Dataset extract:

——————

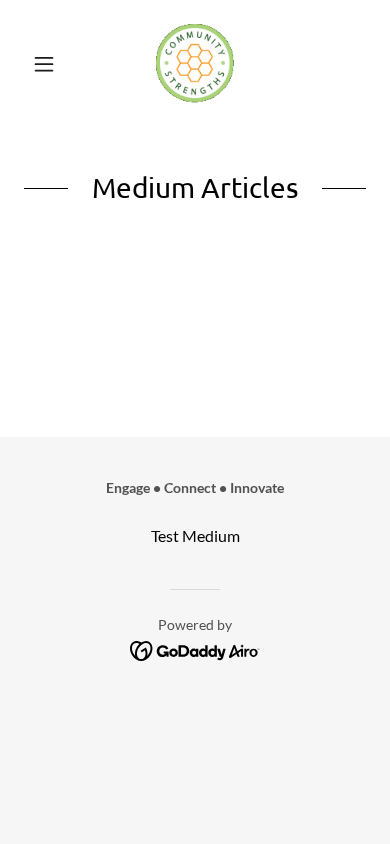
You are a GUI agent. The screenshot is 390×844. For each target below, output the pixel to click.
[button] (49, 64)
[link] (195, 64)
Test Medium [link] (195, 535)
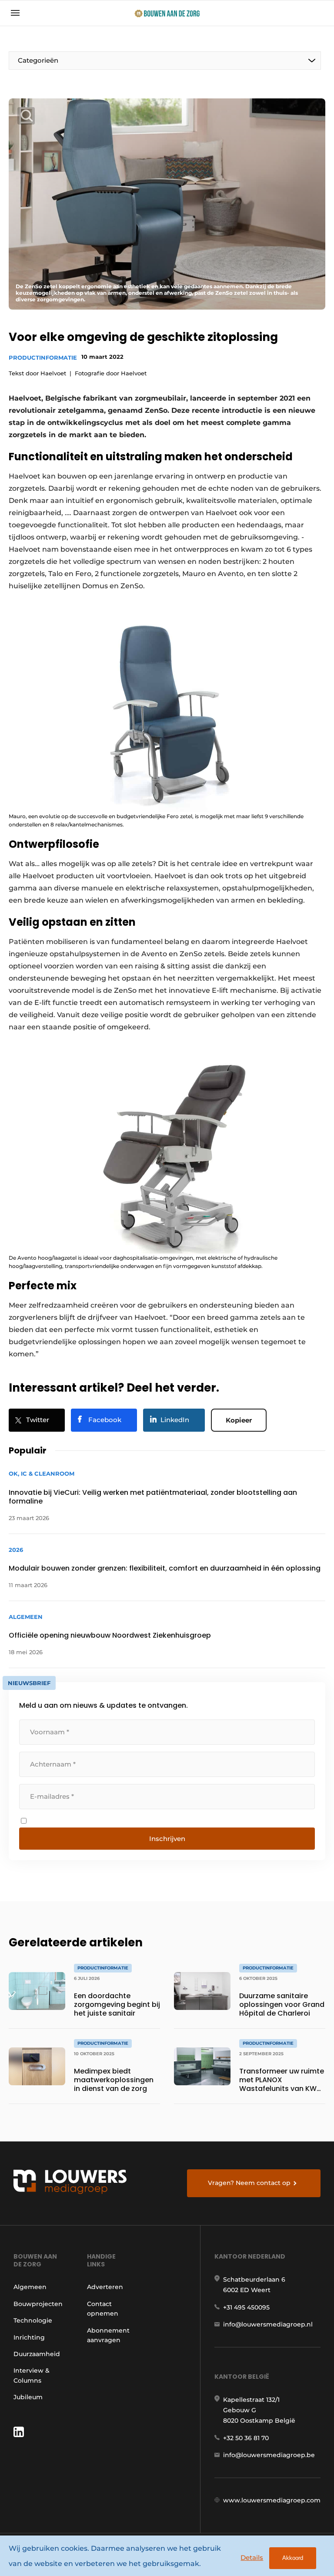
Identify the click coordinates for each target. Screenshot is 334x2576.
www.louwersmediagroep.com (272, 2500)
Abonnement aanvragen (108, 2335)
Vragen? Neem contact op (249, 2183)
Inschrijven (167, 1838)
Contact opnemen (102, 2308)
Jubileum (28, 2397)
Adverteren (105, 2287)
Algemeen (30, 2287)
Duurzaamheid (36, 2354)
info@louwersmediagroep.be (269, 2455)
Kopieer (239, 1420)
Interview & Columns (31, 2375)
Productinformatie (43, 357)
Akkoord (292, 2558)
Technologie (32, 2320)
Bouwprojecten (38, 2304)
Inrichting (29, 2337)
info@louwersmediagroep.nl (268, 2324)
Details (251, 2557)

——————

Your goal: Write every entry out again exactly, dropping the pictures.

Completed task:
You are a GUI agent. The screenshot is 390×844. For each target below, output the pixel to click.
[button] (49, 64)
[link] (195, 64)
Test Medium [link] (195, 535)
Identify the click coordinates for each target. Screenshot is 334x2576.
www.louwersmediagroep.com (272, 2500)
Abonnement aanvragen (108, 2335)
Vragen? Neem contact op (249, 2183)
Inschrijven (167, 1838)
Contact opnemen (102, 2308)
Jubileum (28, 2397)
Adverteren (105, 2287)
Algemeen (30, 2287)
Duurzaamheid (36, 2354)
info@louwersmediagroep.be (269, 2455)
Kopieer (239, 1420)
Interview & Columns (31, 2375)
Productinformatie (43, 357)
Akkoord (292, 2558)
Technologie (32, 2320)
Bouwprojecten (38, 2304)
Inrichting (29, 2337)
info@louwersmediagroep.nl (268, 2324)
Details (251, 2557)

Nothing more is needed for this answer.